After 76 rounds of cross validation, there are totally 11 misclassified cases on Oxy-Hb signal. Including 8 cases of normal people and 3 cases of schizophrenic patients. The classification accuracy is 85.5%, specificity is 76.5%, sensitivity is 92.8%. Table
2 shows more details about the testing results on Oxy-Hb signal. For the Deoxy-Hb signal, there are also 11 misclassified cases. Including 8 cases of normal people and 3 cases of schizophrenic patients. The classification accuracy is 85.5%, specificity is 76.5%, sensitivity is 92.8%, the same as Oxy-Hb signal. For the total signal is shown in Table
3. There are 15 misclassified cases. Including 12 cases of normal people and 3 cases of schizophrenic patients. The classification accuracy is 80.3%, specificity is 64.7% and sensitivity is 92.8%. Here we choose Oxy-Hb signal to discriminate schizophrenic.
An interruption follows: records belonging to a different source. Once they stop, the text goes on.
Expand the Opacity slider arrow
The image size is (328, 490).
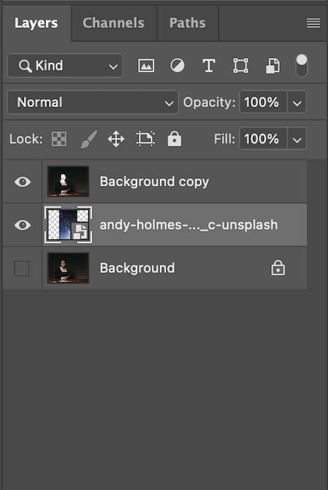click(296, 102)
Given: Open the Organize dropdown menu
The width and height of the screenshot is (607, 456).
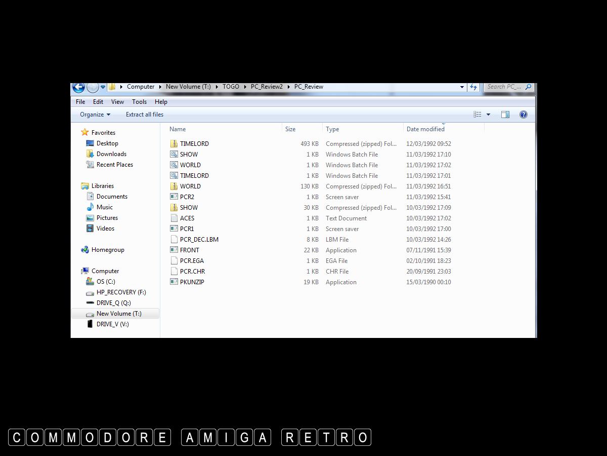Looking at the screenshot, I should coord(95,115).
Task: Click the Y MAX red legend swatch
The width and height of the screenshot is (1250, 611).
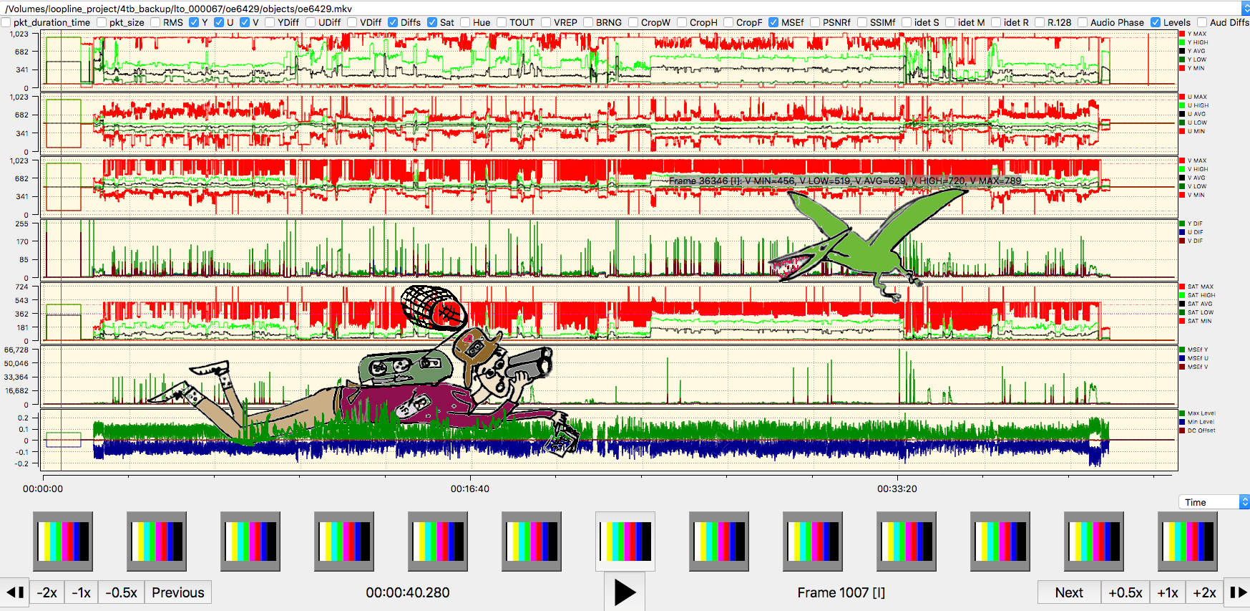Action: (1182, 34)
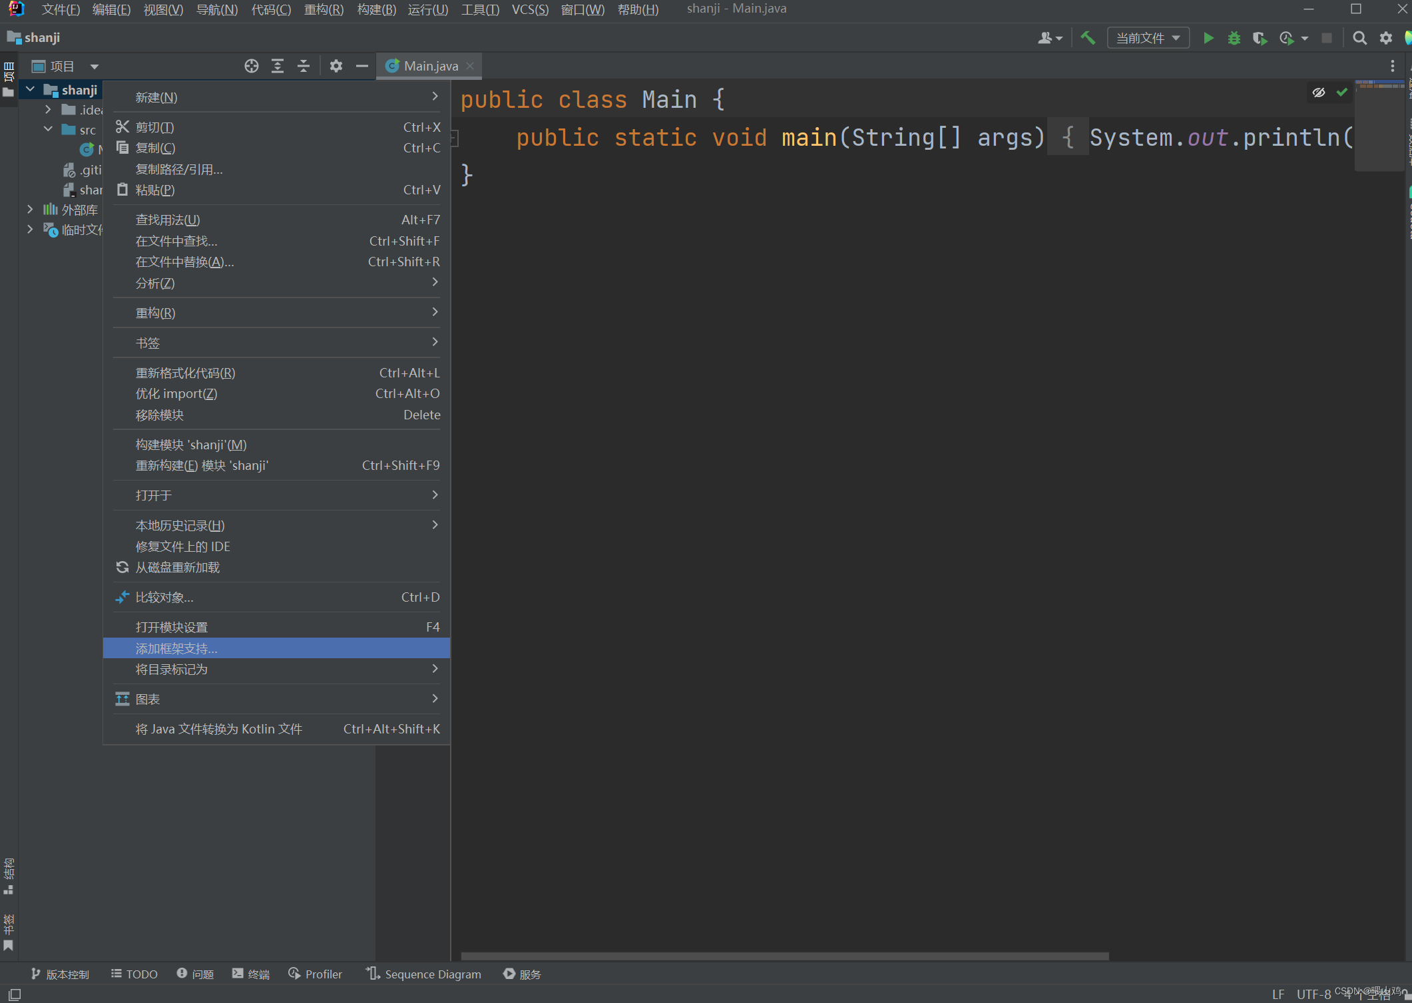Click the Debug bug icon
The width and height of the screenshot is (1412, 1003).
point(1234,38)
This accuracy is especially satisfactory for the discrimination.
Table 2
Testing result of schizophrenic and healthy on Oxy-Hb signal
CBNA+SVM | | | Classified results |
| | | 1(Schizophrenia) | -1(healthy) |
| | | 47 | 29 |
Data set | 1(Schizophrenia) | 42 | 39 | 3 |
| -1(healthy) | 34 | 8 | 26 |
Accuracy of schizophrenia (SS) | 39/42=92.8% |
Accuracy of healthy((TNR)) | 26/34=76.5% |
Classification accuracy(ACC) | 65/76=85.5% |
Table 3
Testing result of schizophrenic and healthy on total signal
CBNA+SVM | | | Classified results |
| | | 1(Schizophrenia) | -1(healthy) |
| | | 61 | 25 |
Data set | 1(Schizophrenia) | 42 | 39 | 3 |
| -1(healthy) | 34 | 12 | 22 |
Accuracy of schizophrenia (SS) | 39/42=92.8% |
Accuracy of healthy((TNR)) | 22/34=64.7% |
Classification accuracy(ACC) | 61/76=80.3% |
Conclusion
Our study demonstrated that the designed task is an effective experimental paradigm. Compared with healthy controls, the multichannel fNIRS results on the sample confirmed that schizophrenia patients in the Chinese population had significant lower brain activation over the prefrontal cortex and superior temporal cortex. Finnally, we achieved a considerable overall classification accuracy of 85.5% (65/76) using the SVM classifier and CBNA based feature selection on the oxy-Hb signal. Thus, SVM had the good classification performance especially after performing the CBNA based feature selection. Our results illustrated that, by using the appropriate classification method, fNIRS represents a promising diagnostic tool to differentiate schizophrenia patients from healthy controls.
Acknowledgements
The authors would like to thank the staff of Peking University Sixth Hospital for welcoming and assisting the research team and the interview participants for their time.